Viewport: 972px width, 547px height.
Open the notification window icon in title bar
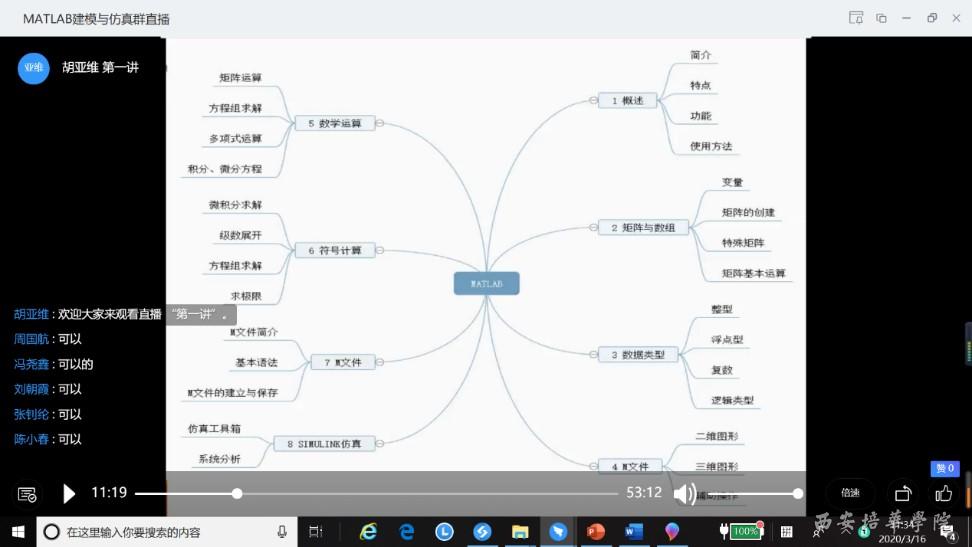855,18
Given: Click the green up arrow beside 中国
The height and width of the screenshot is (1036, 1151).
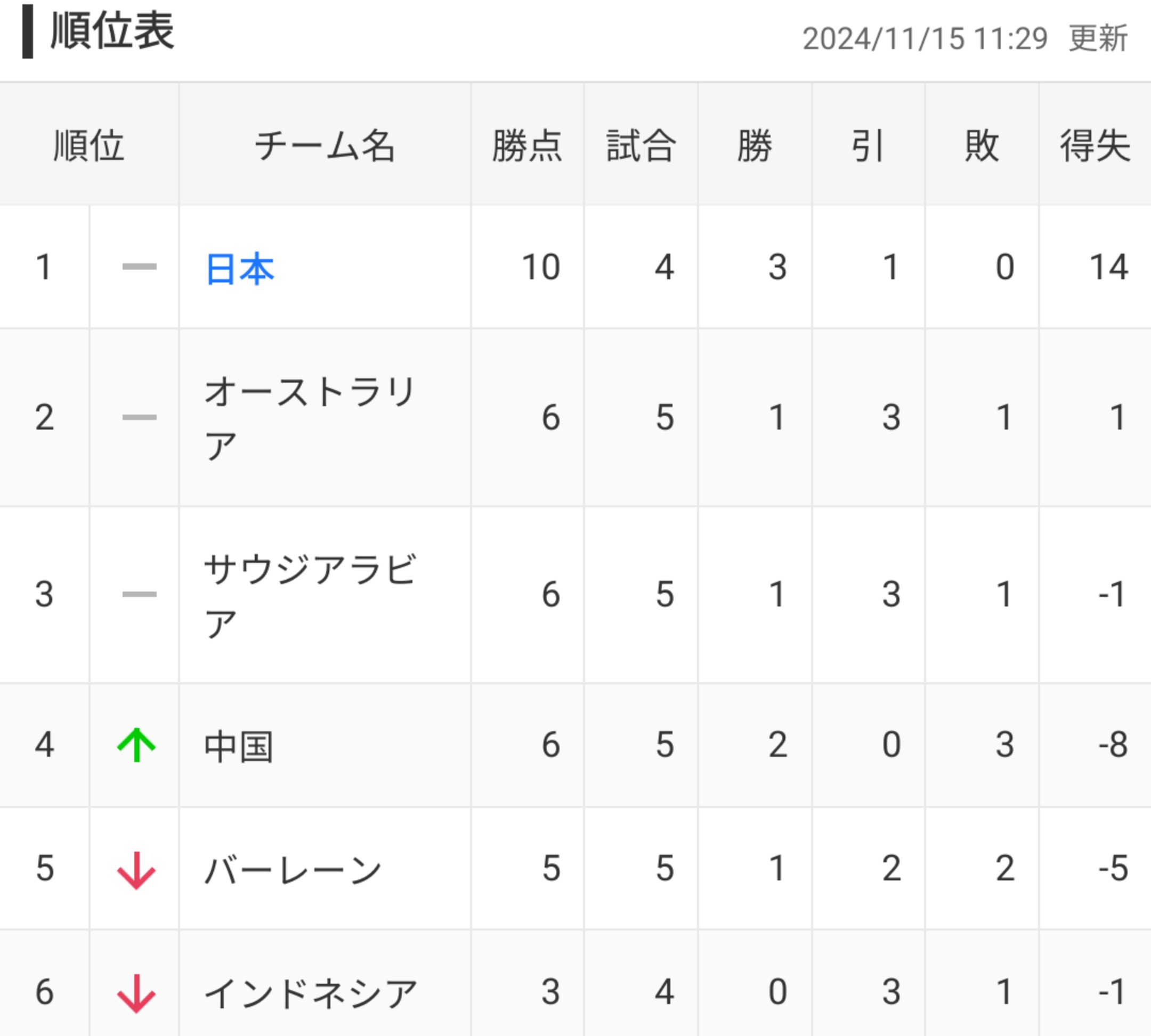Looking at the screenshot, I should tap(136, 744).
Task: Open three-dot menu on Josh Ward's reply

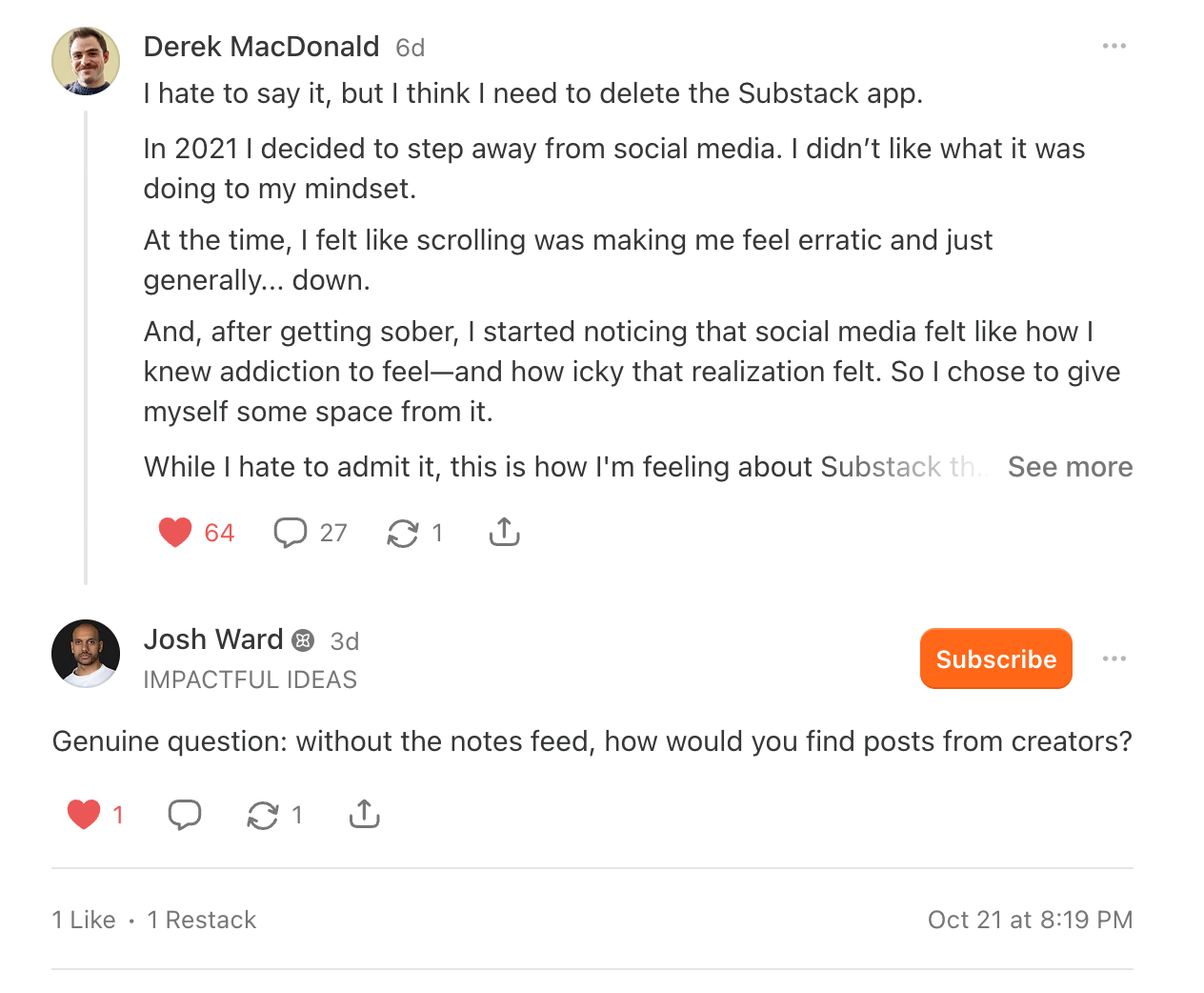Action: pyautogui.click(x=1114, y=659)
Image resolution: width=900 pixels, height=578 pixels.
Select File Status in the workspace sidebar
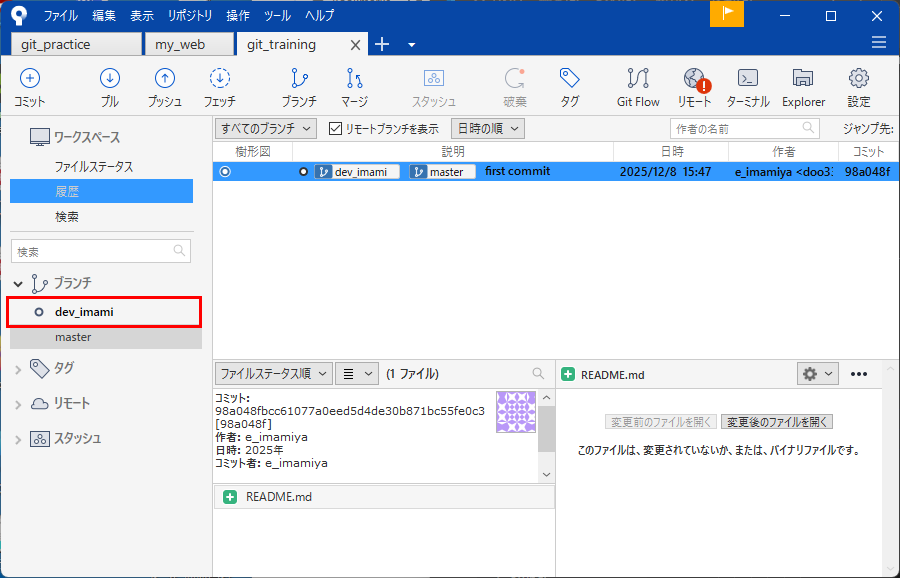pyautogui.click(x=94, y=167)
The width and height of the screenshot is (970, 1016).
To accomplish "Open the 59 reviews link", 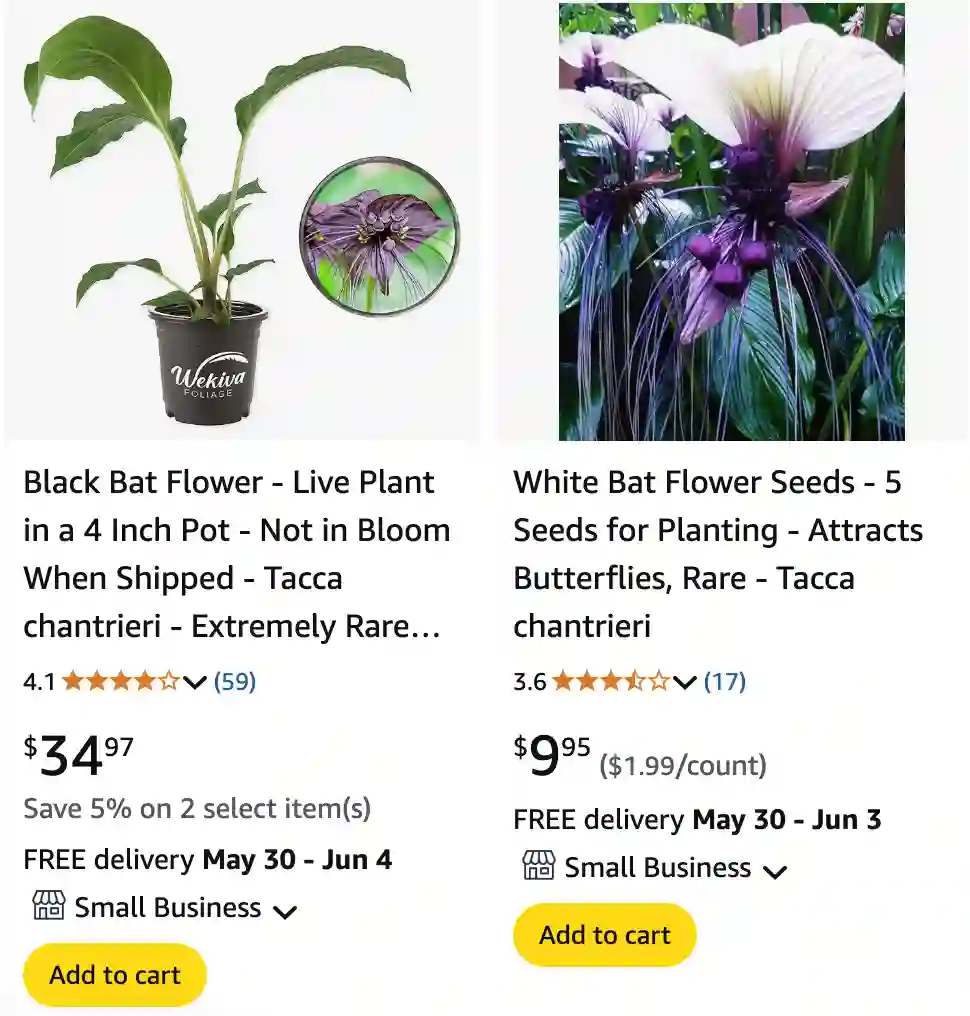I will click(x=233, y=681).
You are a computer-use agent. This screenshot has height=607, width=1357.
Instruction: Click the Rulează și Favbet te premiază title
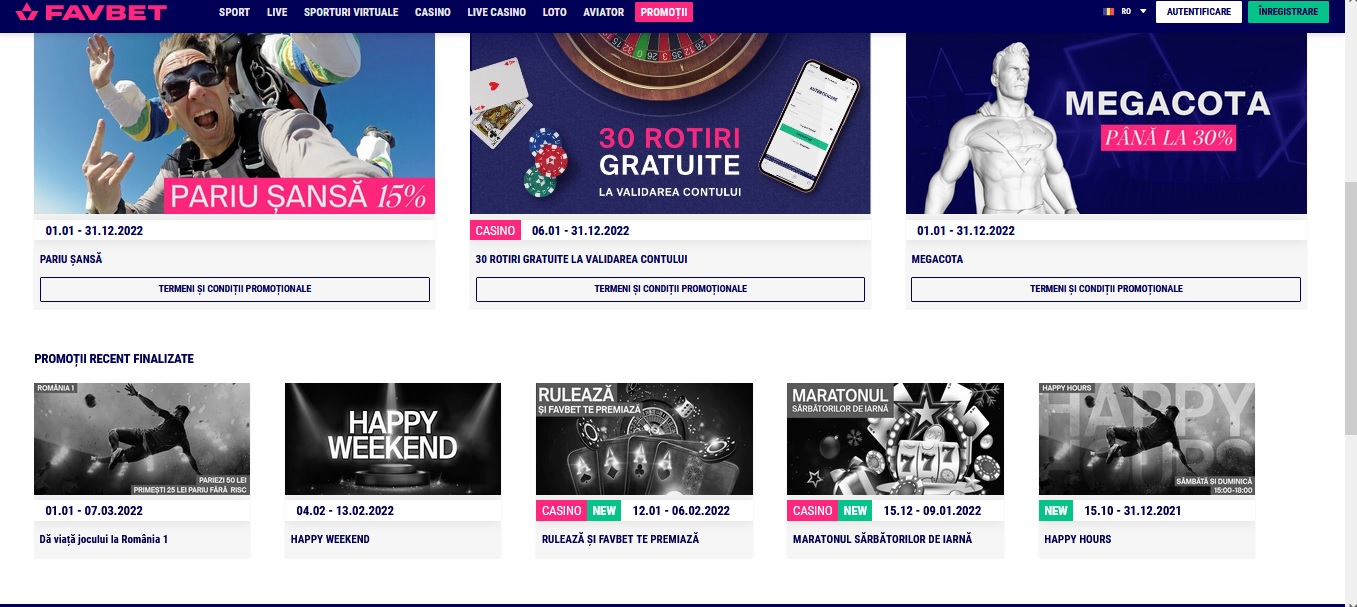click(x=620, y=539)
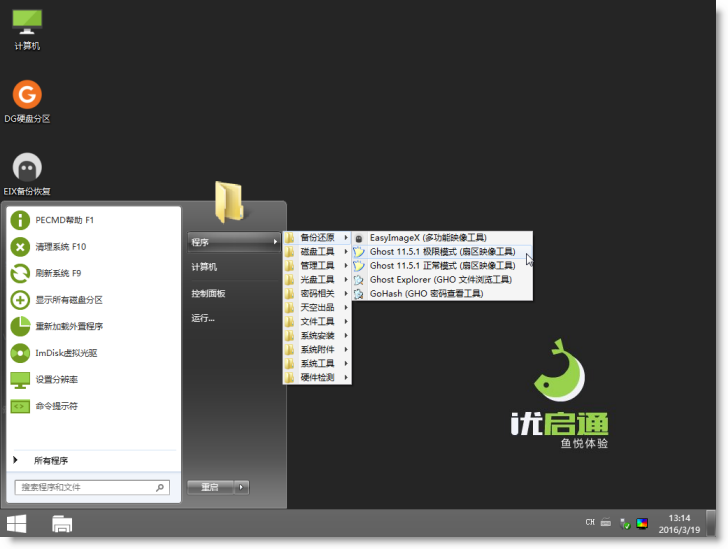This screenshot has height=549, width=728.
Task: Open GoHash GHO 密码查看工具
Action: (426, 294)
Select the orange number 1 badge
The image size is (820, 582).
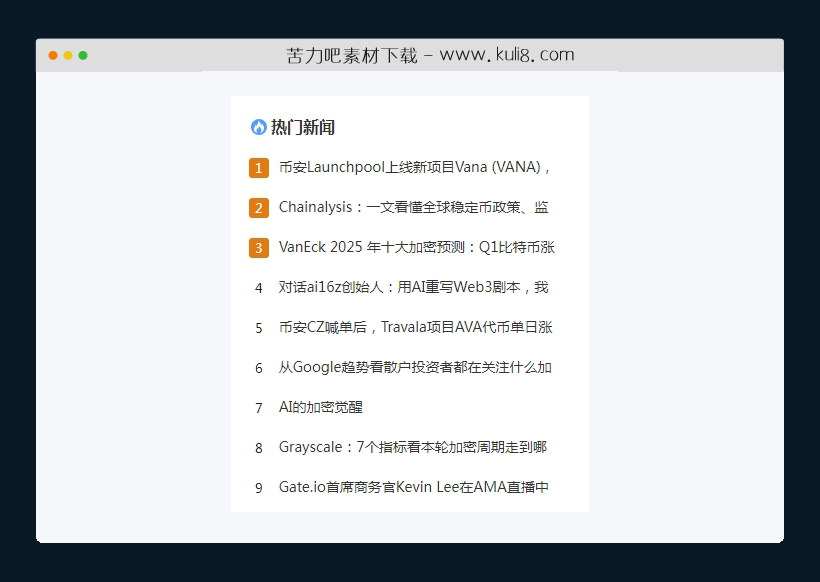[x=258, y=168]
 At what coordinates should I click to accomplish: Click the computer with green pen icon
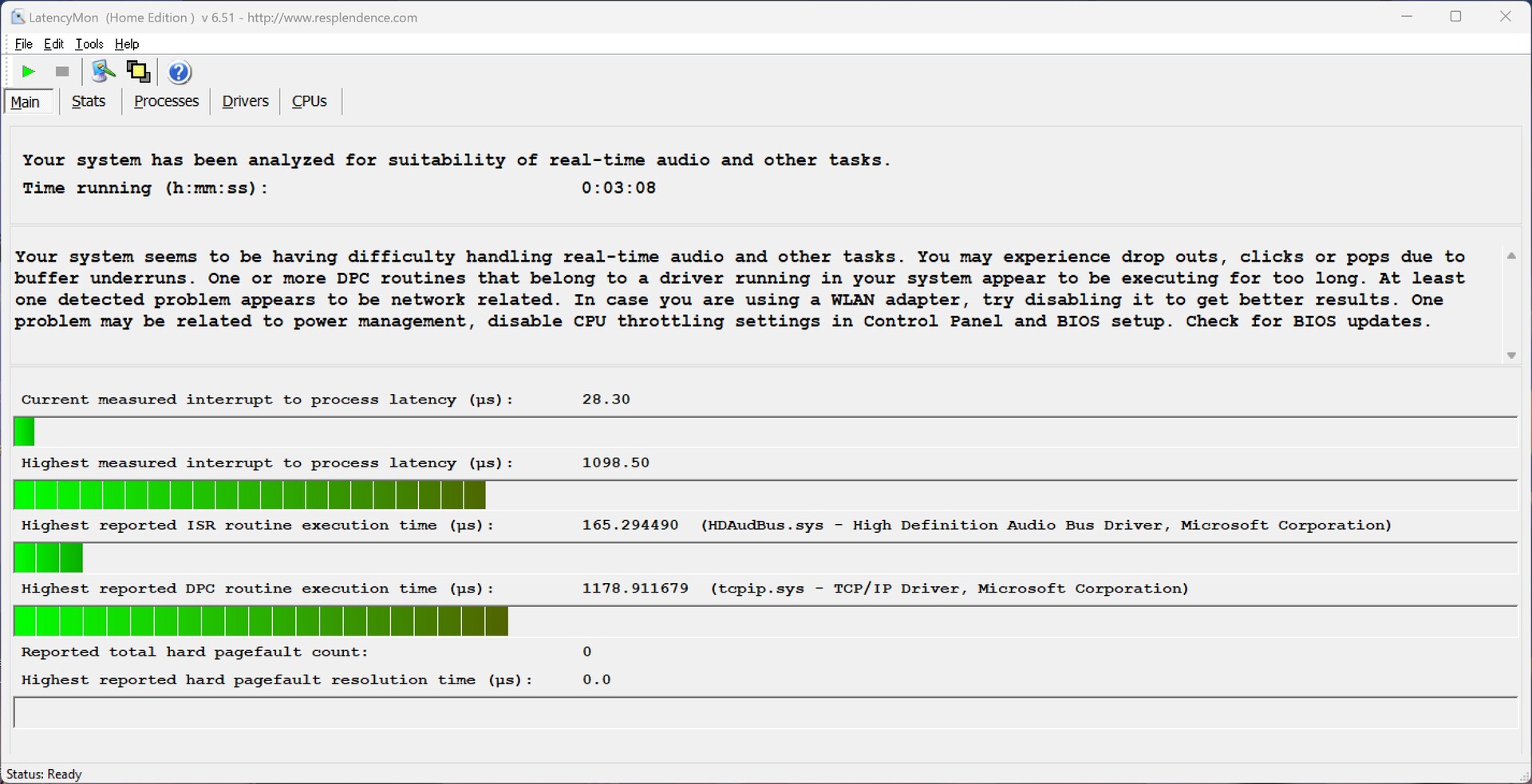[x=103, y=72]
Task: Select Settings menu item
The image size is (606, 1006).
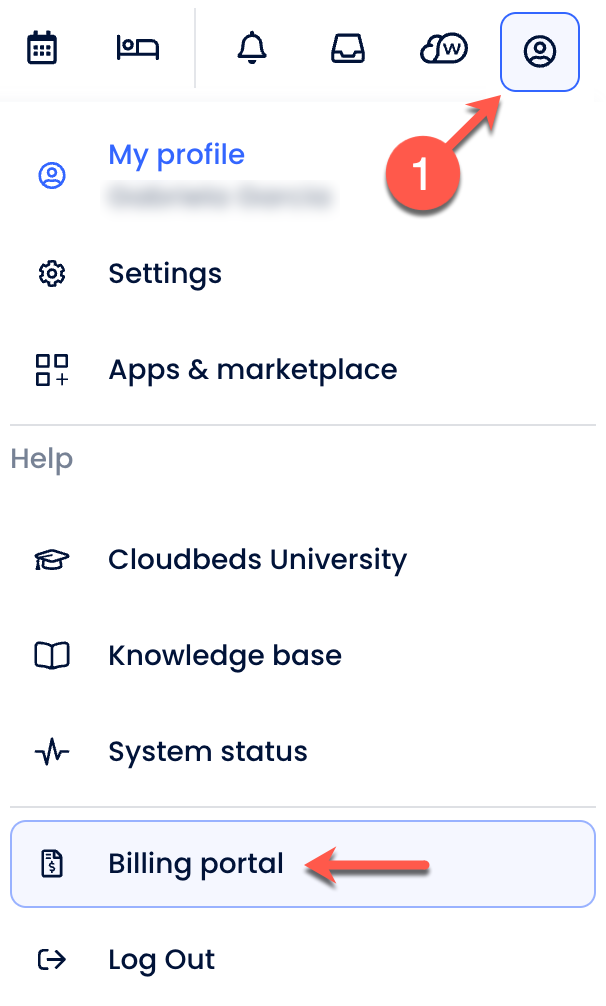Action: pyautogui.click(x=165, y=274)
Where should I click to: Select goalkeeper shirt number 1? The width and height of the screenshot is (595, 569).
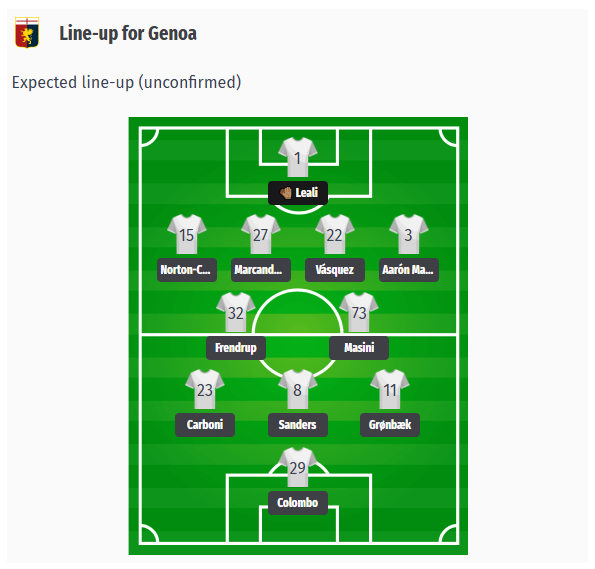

_____

Check every line above for the word "number" and copy those that have it.

OUTPUT FOR THIS TASK:
Select the orange number 1 badge
Where should I click to: Select goalkeeper shirt number 1? The width and height of the screenshot is (595, 569).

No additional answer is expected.